• Task inputs:
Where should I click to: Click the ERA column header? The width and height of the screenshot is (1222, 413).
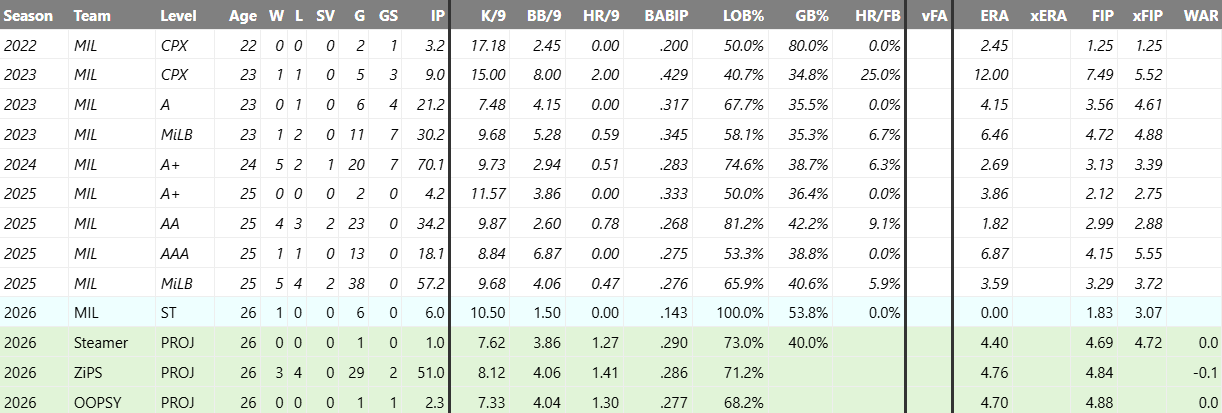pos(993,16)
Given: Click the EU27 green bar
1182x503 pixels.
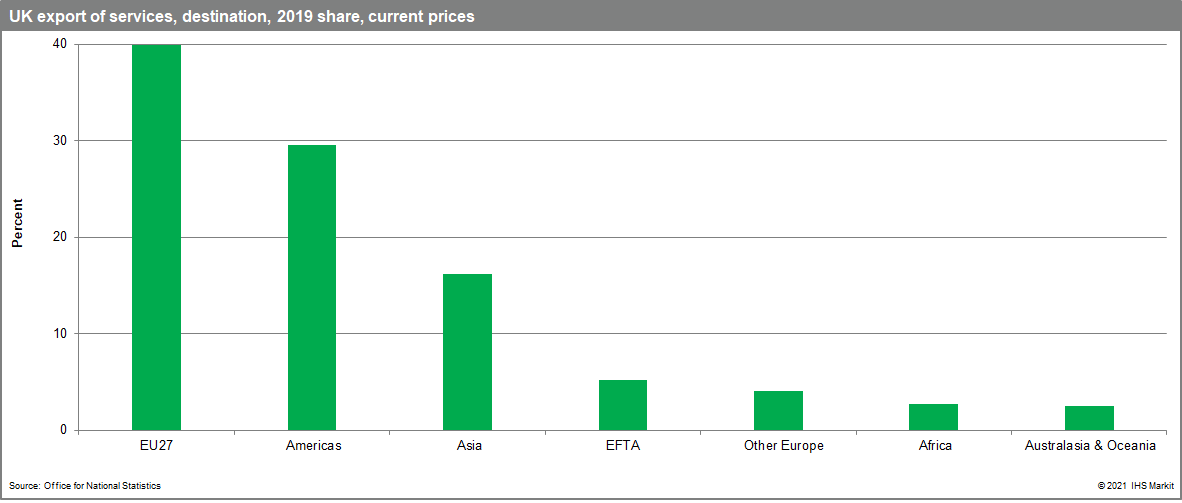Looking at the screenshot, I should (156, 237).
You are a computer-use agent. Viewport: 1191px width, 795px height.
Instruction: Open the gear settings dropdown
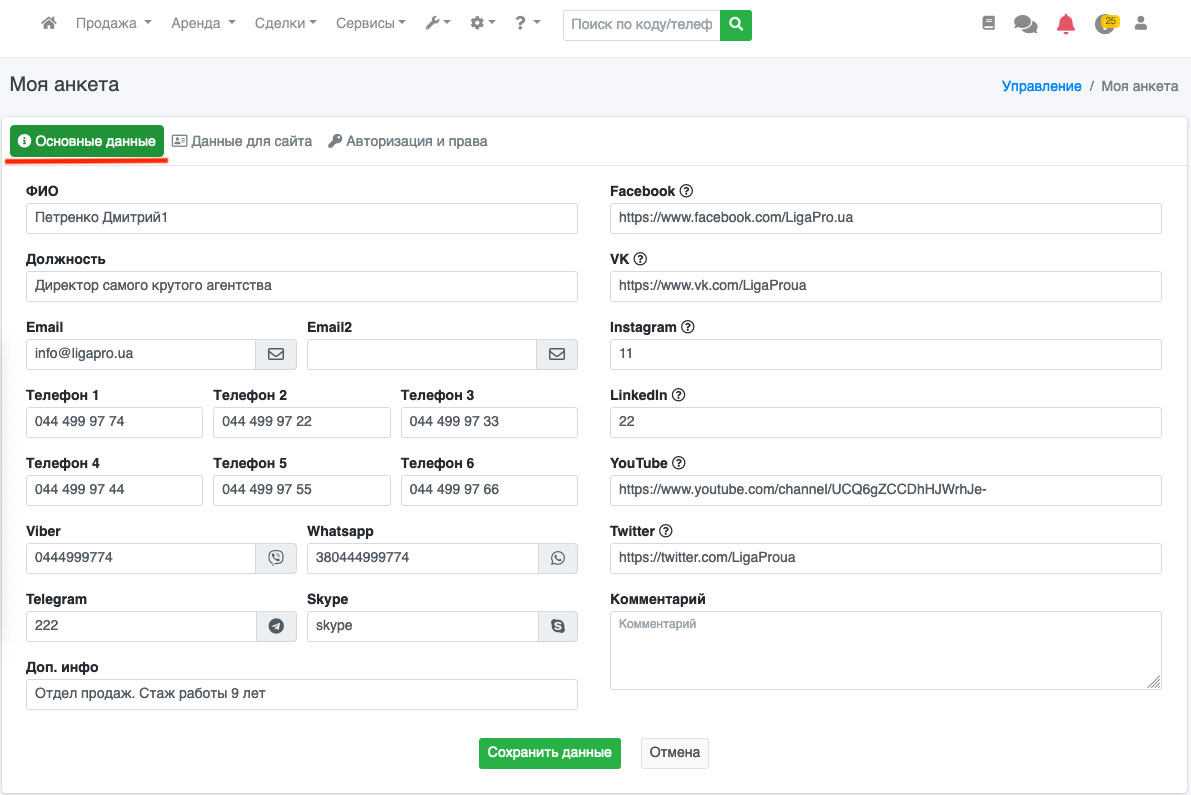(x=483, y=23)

* * *

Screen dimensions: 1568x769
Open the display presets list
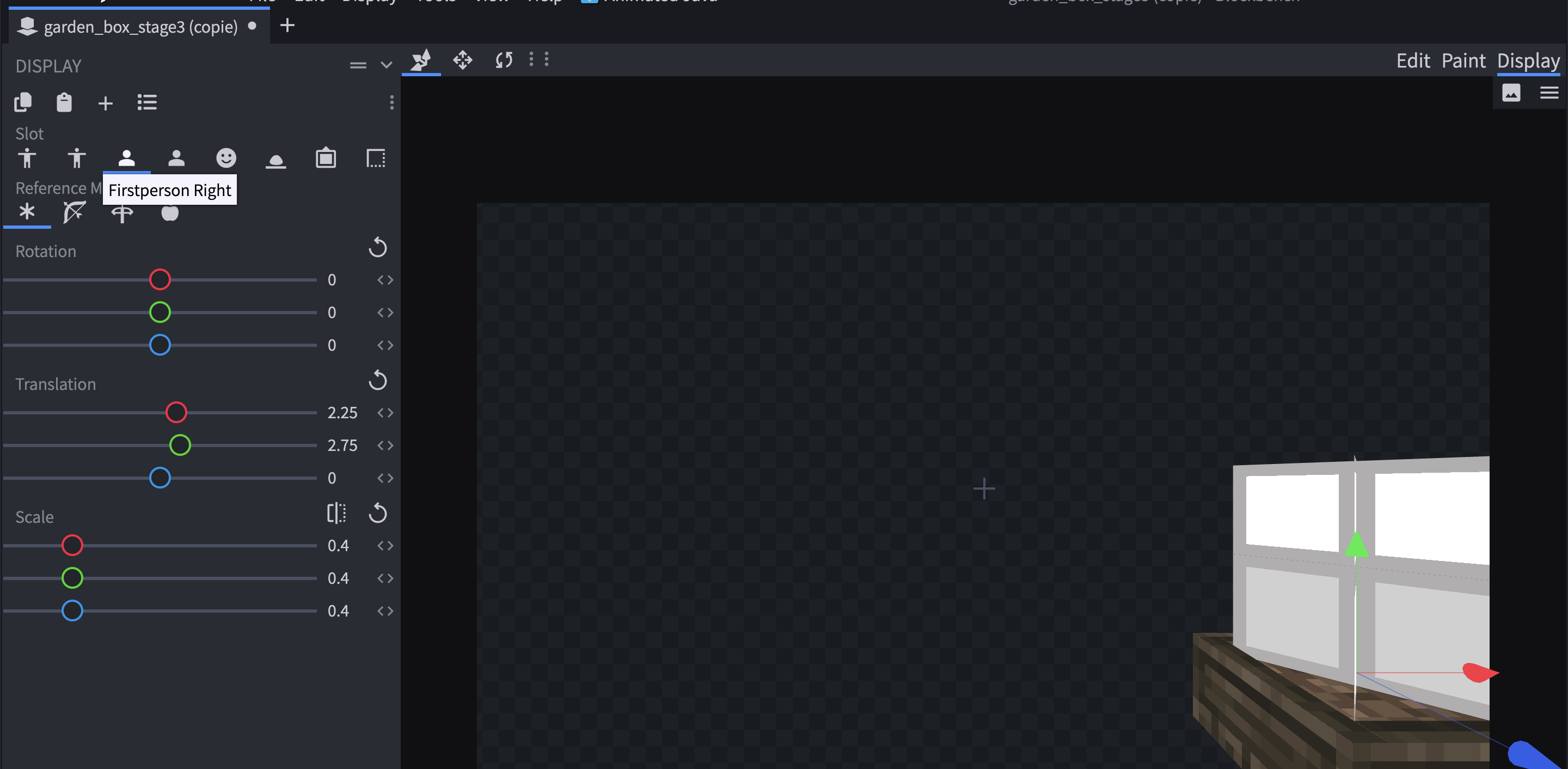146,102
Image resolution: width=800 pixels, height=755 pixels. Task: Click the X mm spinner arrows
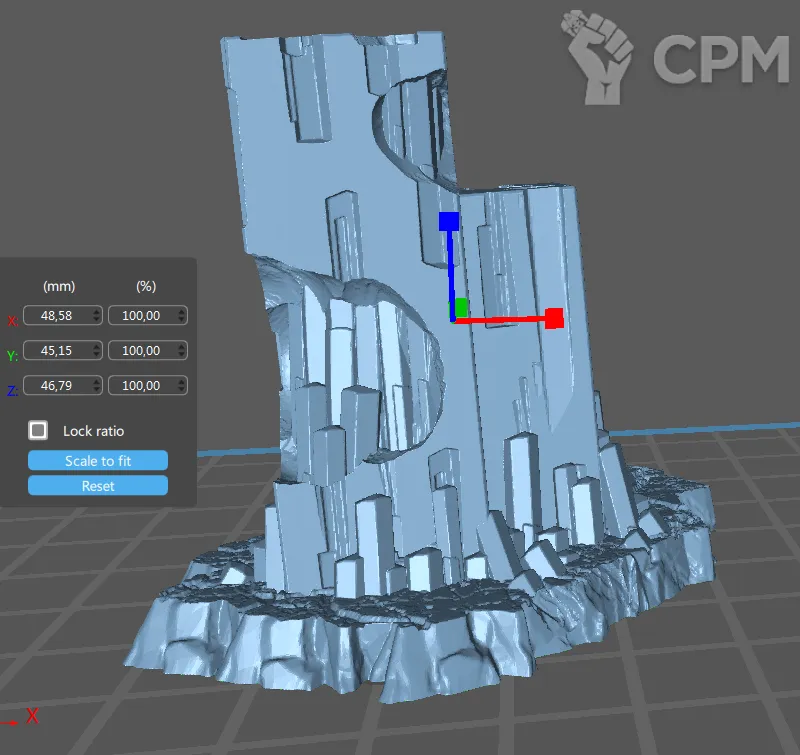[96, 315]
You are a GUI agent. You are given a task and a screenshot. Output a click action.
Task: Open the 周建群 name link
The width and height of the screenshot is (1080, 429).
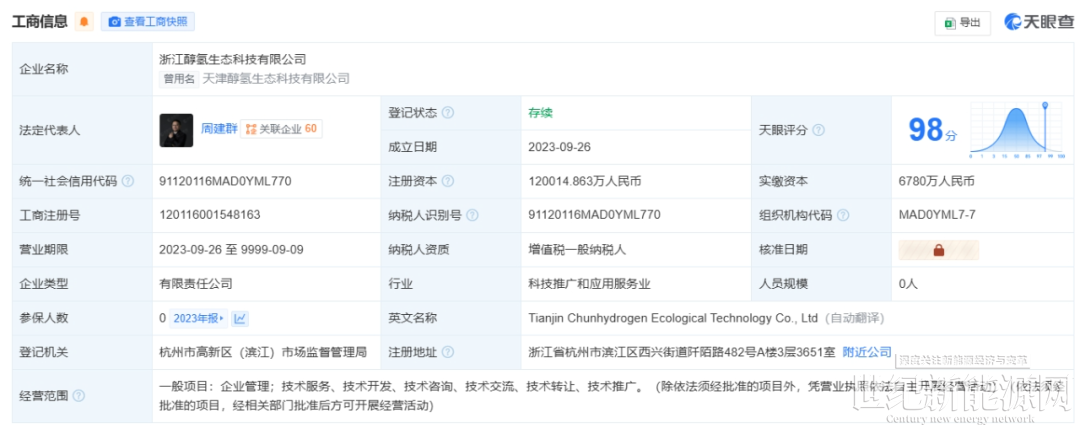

• Request: Please give everything from the line containing "Where should I" down to the line containing "(x=483, y=23)" as a numbered list, skipping blank lines and leaving out the pictures.

• Written solution:
1. Where should I click to: Click the ERA column header? The width and height of the screenshot is (1222, 413).
2. pos(993,16)
3. Given: Click the EU27 green bar
4. 1182x503 pixels.
5. Looking at the screenshot, I should (156, 237).
6. You are a computer-use agent. Viewport: 1191px width, 795px height.
7. Instruction: Open the gear settings dropdown
8. (x=483, y=23)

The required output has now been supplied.